By: Zach Strauch
In front of an overflow crowd at the newly-built U.S. Bank Stadium in Minneapolis on Monday night, the Vikings trotted to the home sideline. The visiting New York Giants, who had just suffered a crippling home loss to the Redskins the previous week, maneuvered to the visitor’s side.
No Teddy Bridgewater. No Adrian Peterson. Still, even despite the two absences, the Vikings sat atop the tumultuous NFC North at 4-0. Two convincing wins against the Packers and Panthers, respectively, added evidence to the opinion that Minnesota was exceeding expectations.
Sam Bradford was finally paying dividends for a team, and he continued to yield quality play against an above-average Giants defense. One touchdown, no interceptions and 262 yards passing was paired with a stout defensive showing and a calculated performance from Jerrick McKinnon, Peterson’s replacement in the backfield, to produce another victory for the Vikings, who play host to Houston on Sunday.
Why has Minnesota been impenetrable in the early going? It hasn’t been a soft schedule. It definitely can’t be credited to good health. It’s probably not the new home in the Twin Cities, although that could be part of it. What, then, could it be?
First, Mike Zimmer, who’s in his third season as Minnesota’s head coach, has excelled in working alongside General Manager Rick Spielman to build a safety net into the Vikings. When Peterson was injured in the third quarter of the team’s inaugural home victory over Green Bay in Week 2, McKinnon and Matt Asiata, who both scored rushing touchdowns in Monday’s victory over New York, were ready to step in. When Bridgewater was lost before the season started, Shaun Hill was able to learn the ropes and lead the Vikings to a road victory over Tennessee in the opening week of the campaign. And the subsequent transition to Bradford has been seamless to this point.
Second, the gravitas possessed by and the tirelessness of Spielman, who traded several hours of sleep, a 2017 first-round pick and a 2018 fourth-round pick to Philadelphia for Bradford in early September, have been invaluable. Being friends with Howie Roseman, general manager for the Eagles, hasn’t failed him either. And so far, the last-minute deal has worked for both teams. Neither has lost a game, and Philadelphia has likely found its quarterback of the future in Carson Wentz.
And third, the tough, gritty and unwavering defensive unit for Minnesota is performing at an unprecedented level.

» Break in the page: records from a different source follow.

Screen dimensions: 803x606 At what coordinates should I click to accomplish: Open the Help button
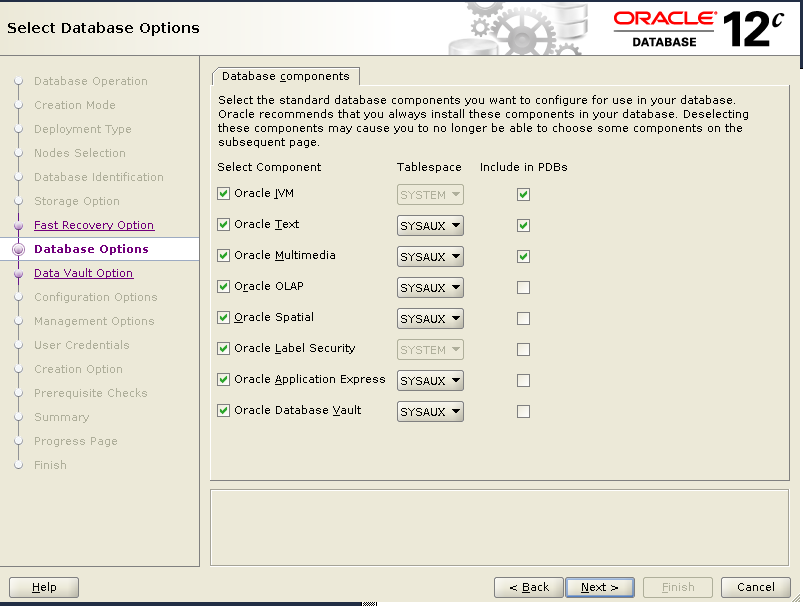coord(44,587)
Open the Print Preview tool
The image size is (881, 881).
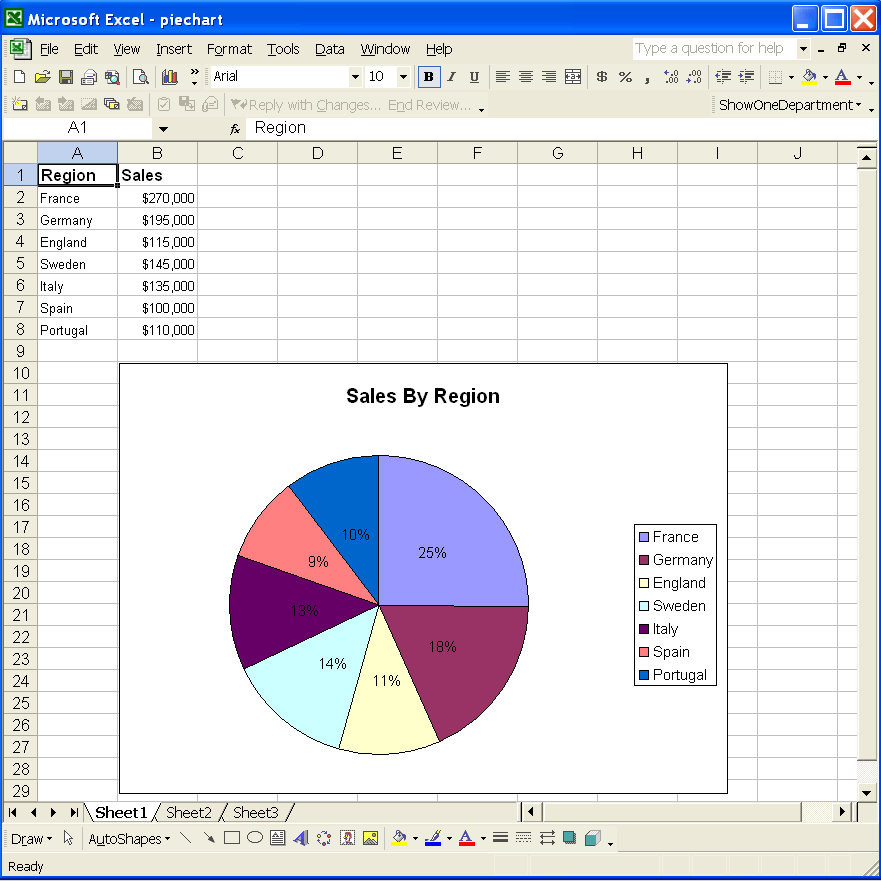pyautogui.click(x=142, y=76)

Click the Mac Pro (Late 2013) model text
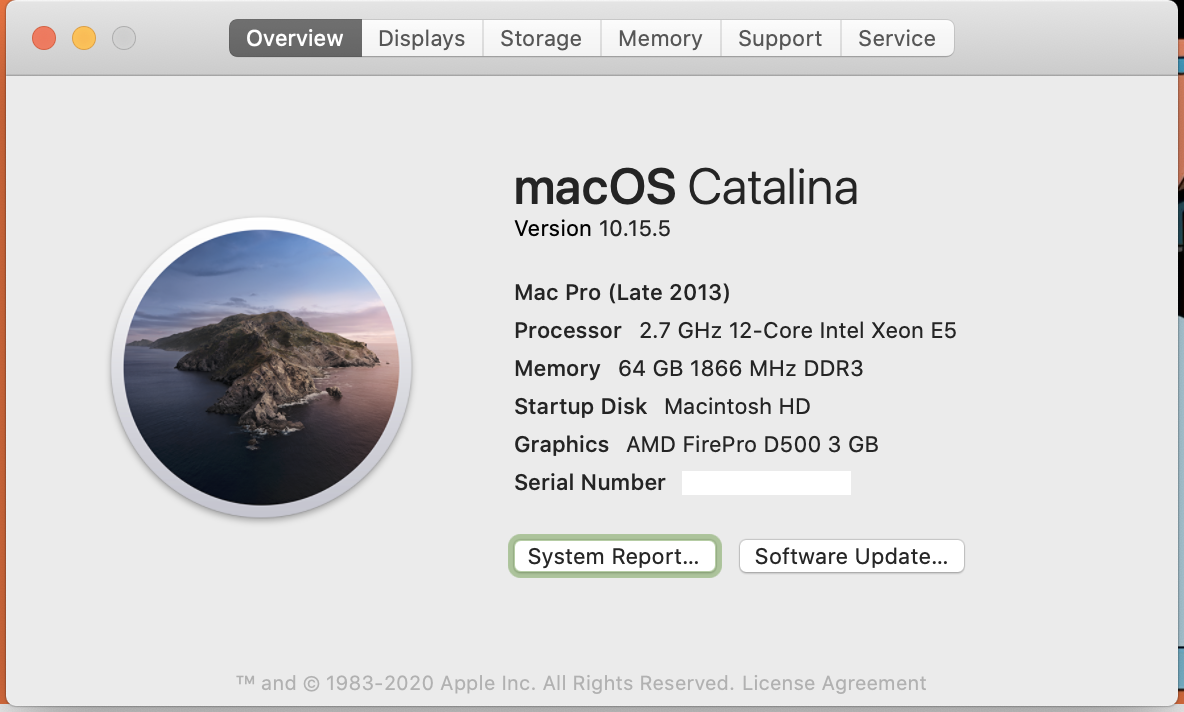622,292
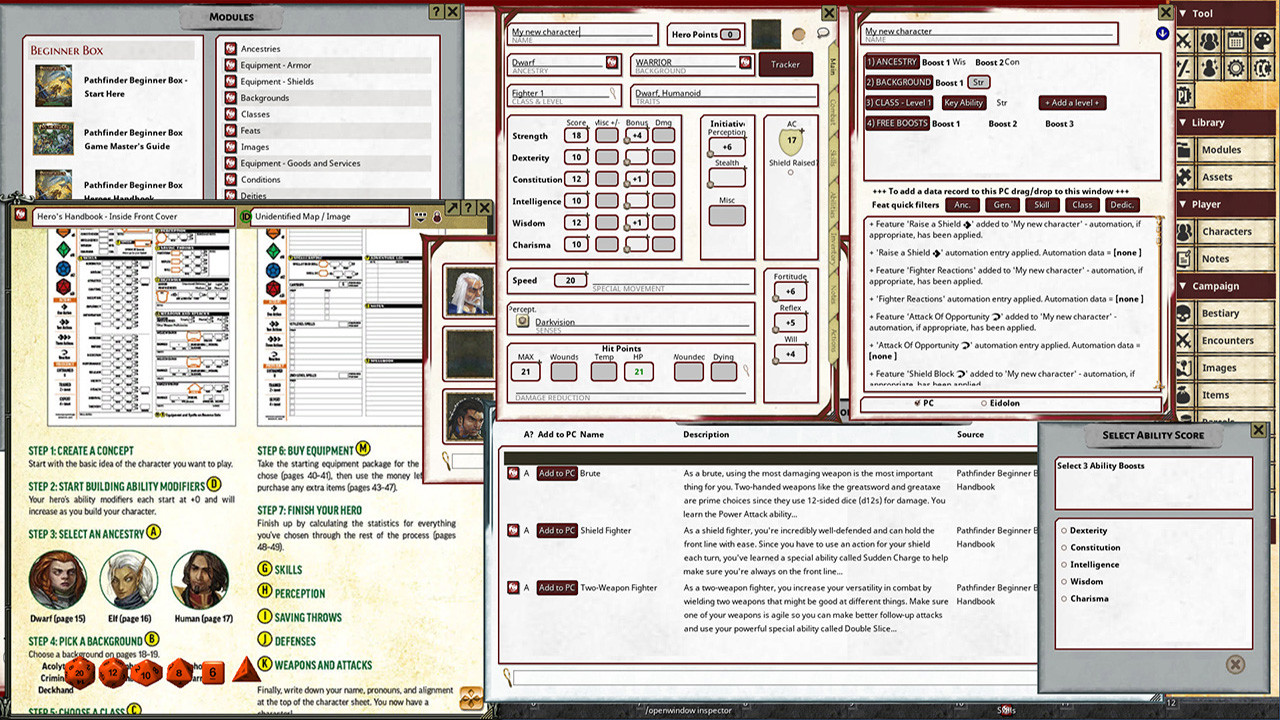Image resolution: width=1280 pixels, height=720 pixels.
Task: Click the character Name input field
Action: point(580,31)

The Vikings are second only to Denver in sacks with a staggering 15 through the first quarter of the season. And they rank eighth in team defense, allowing 306 yards per game.

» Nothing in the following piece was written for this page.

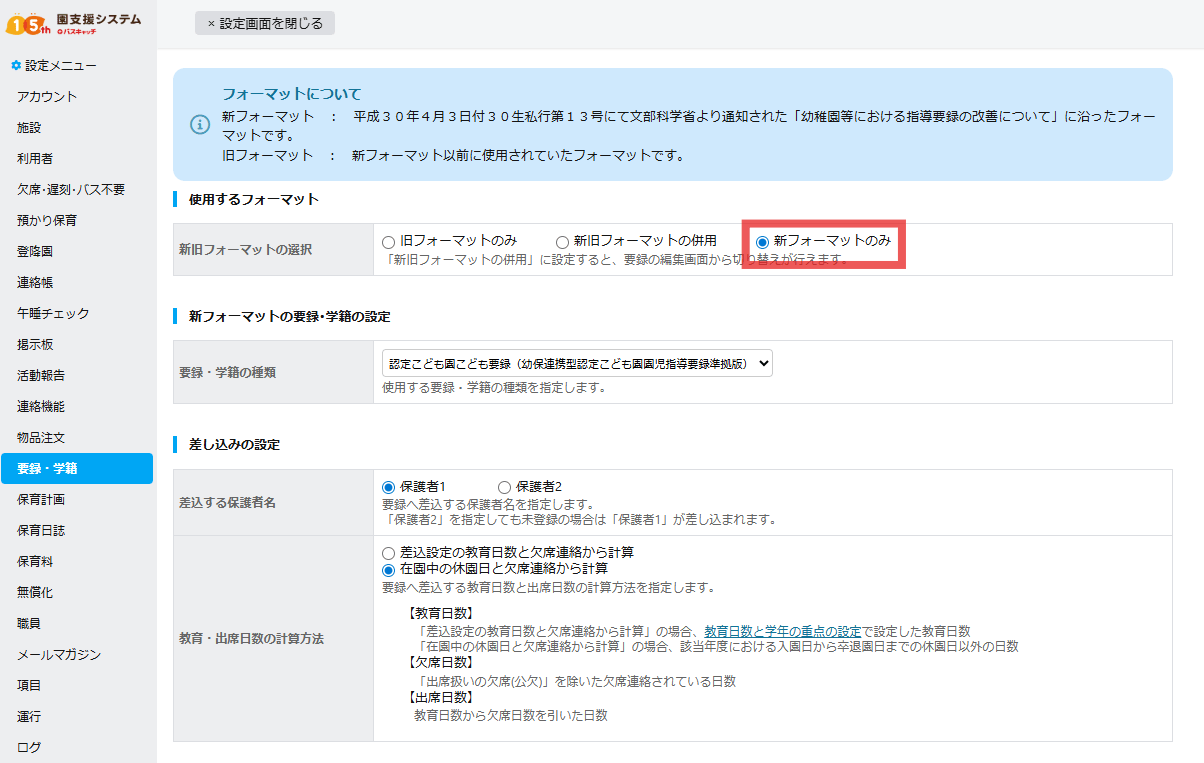Screen dimensions: 1204x763
Task: Click the info icon in フォーマットについて box
Action: pyautogui.click(x=199, y=124)
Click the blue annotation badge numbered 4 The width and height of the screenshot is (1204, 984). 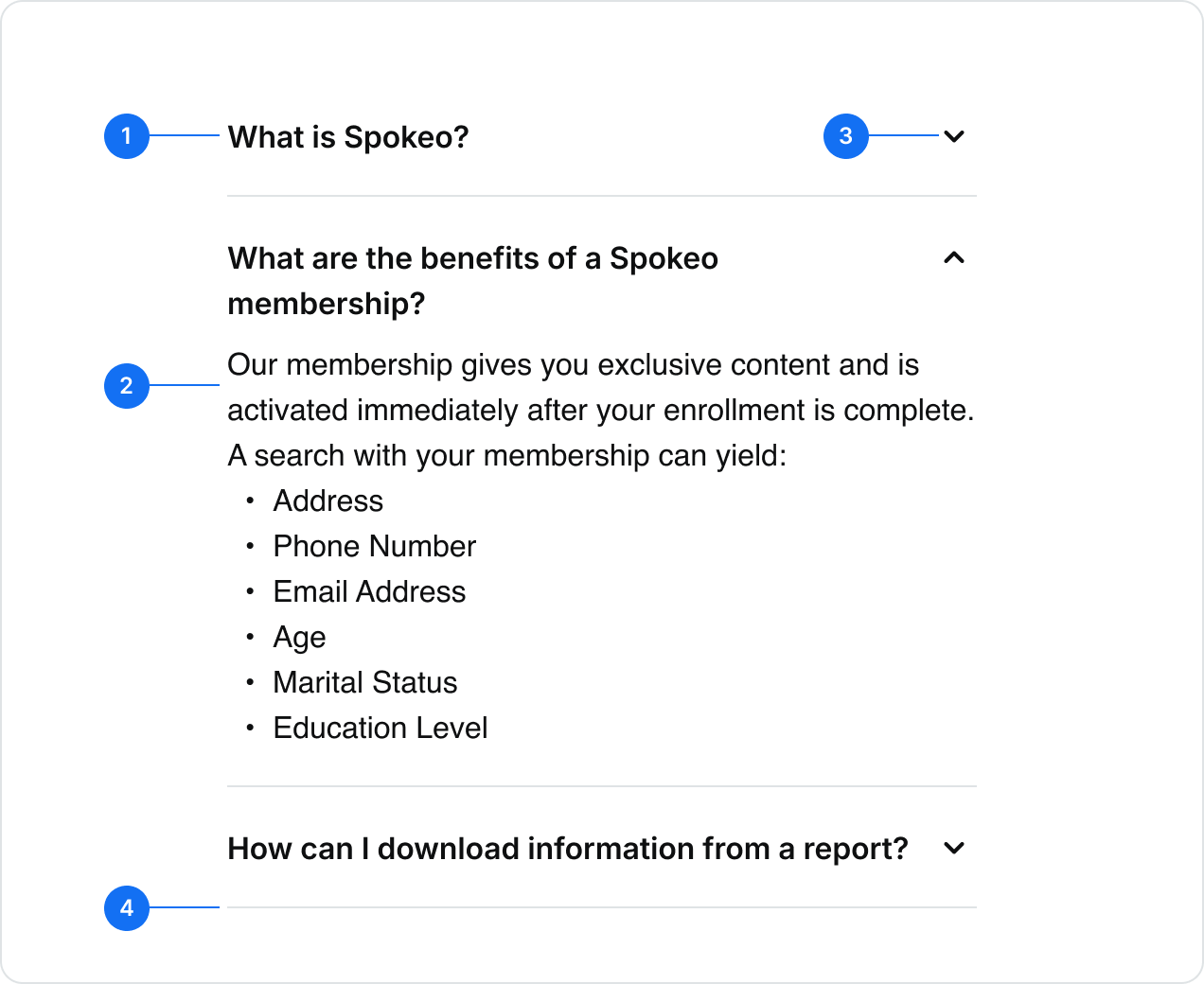click(x=127, y=908)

Does all of this make the Vikings the best team in the NFC?
If they stay healthy, potentially. But that’s a massive “if.”
Bradford’s health specifically has been a substantial liability throughout his seven-year career, especially in his rocky St. Louis days. His left ACL has been injured twice, causing him to miss a significant portion of the 2013 season and all of 2014. A concussion and left shoulder injury hindered him in 2015, forcing him to miss two critical games for Philadelphia.

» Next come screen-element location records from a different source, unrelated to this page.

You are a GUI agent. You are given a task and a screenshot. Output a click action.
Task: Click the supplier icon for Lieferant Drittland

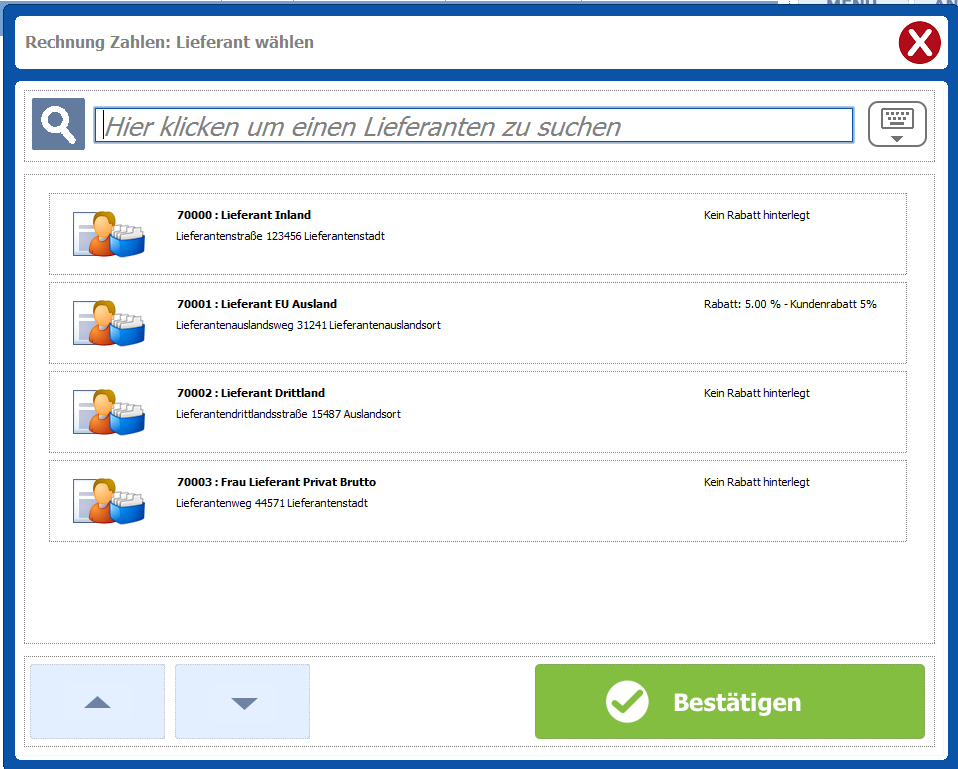coord(109,412)
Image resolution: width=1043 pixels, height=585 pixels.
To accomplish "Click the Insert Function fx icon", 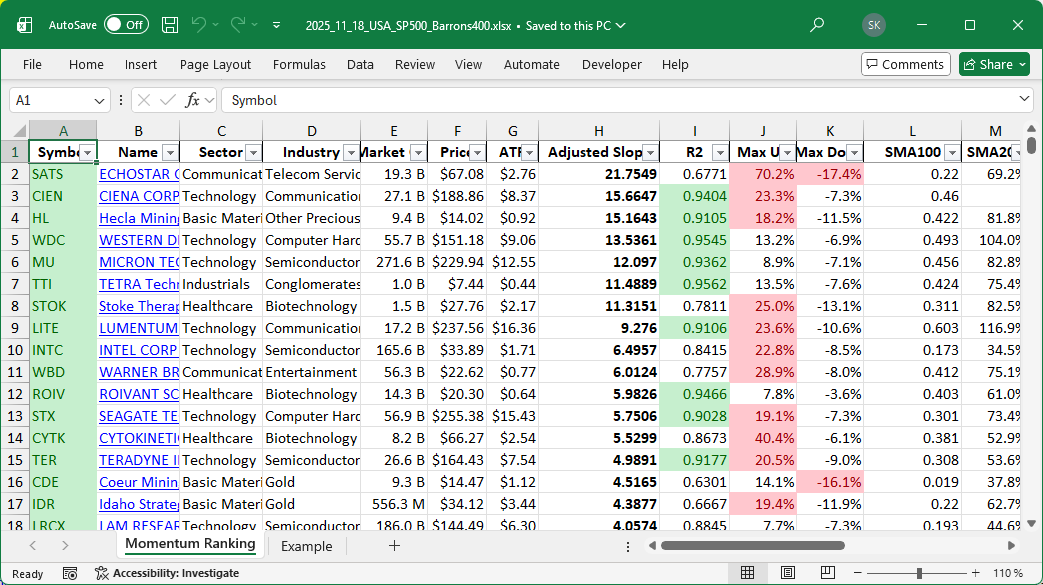I will tap(193, 100).
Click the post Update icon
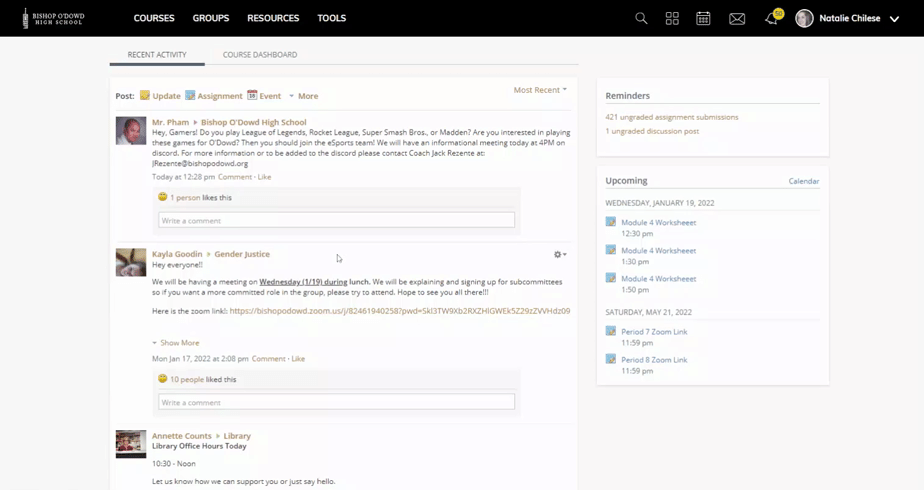Viewport: 924px width, 490px height. (x=145, y=96)
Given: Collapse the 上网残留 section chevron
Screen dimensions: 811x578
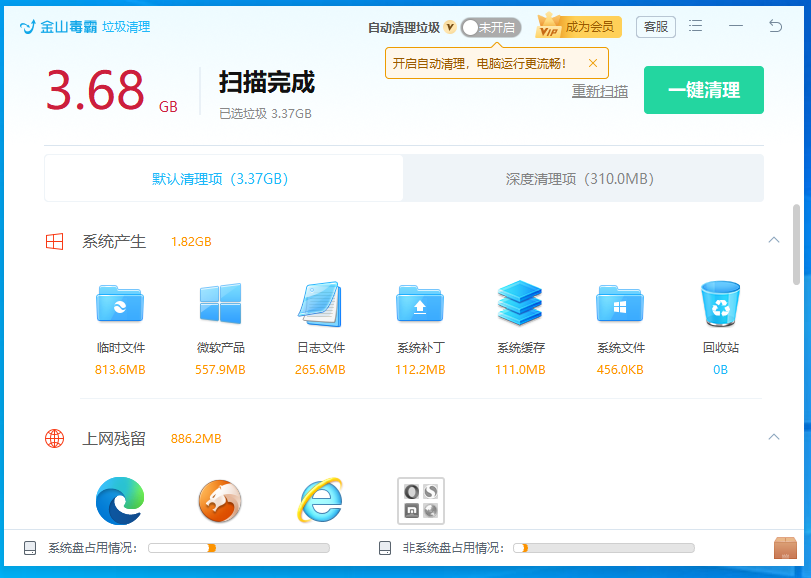Looking at the screenshot, I should click(773, 438).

And losing Peterson, a seven-time Pro Bowler, former MVP and three-time NFL rushing yards leader, has already set the Vikings back. He has been an integral part of Minnesota’s offense for years, and he was centrifuge to last season’s division title run.
But so far, Minnesota has done a masterful job of recovering.
And they’re more than capable of building on their early triumphs.
With the Eagles, Falcons and Rams also off to scorching starts, the Vikings will have to keep pace if they hope to maintain a top slot in the NFC playoff picture. And Aaron Rodgers and the Packers can’t be ignored.
Make no mistake, though. The Vikings will go as far as Sam Bradford takes them. If he’s still standing after Minnesota’s final game of the season, a Jan. 1 home date with Chicago, expect the rest of his team to be right there with him.
Some of the first words he spoke to Spielman after arriving at team headquarters were, “I’ve got to get to work.”
Truer words have never been spoken. He has a long workday ahead.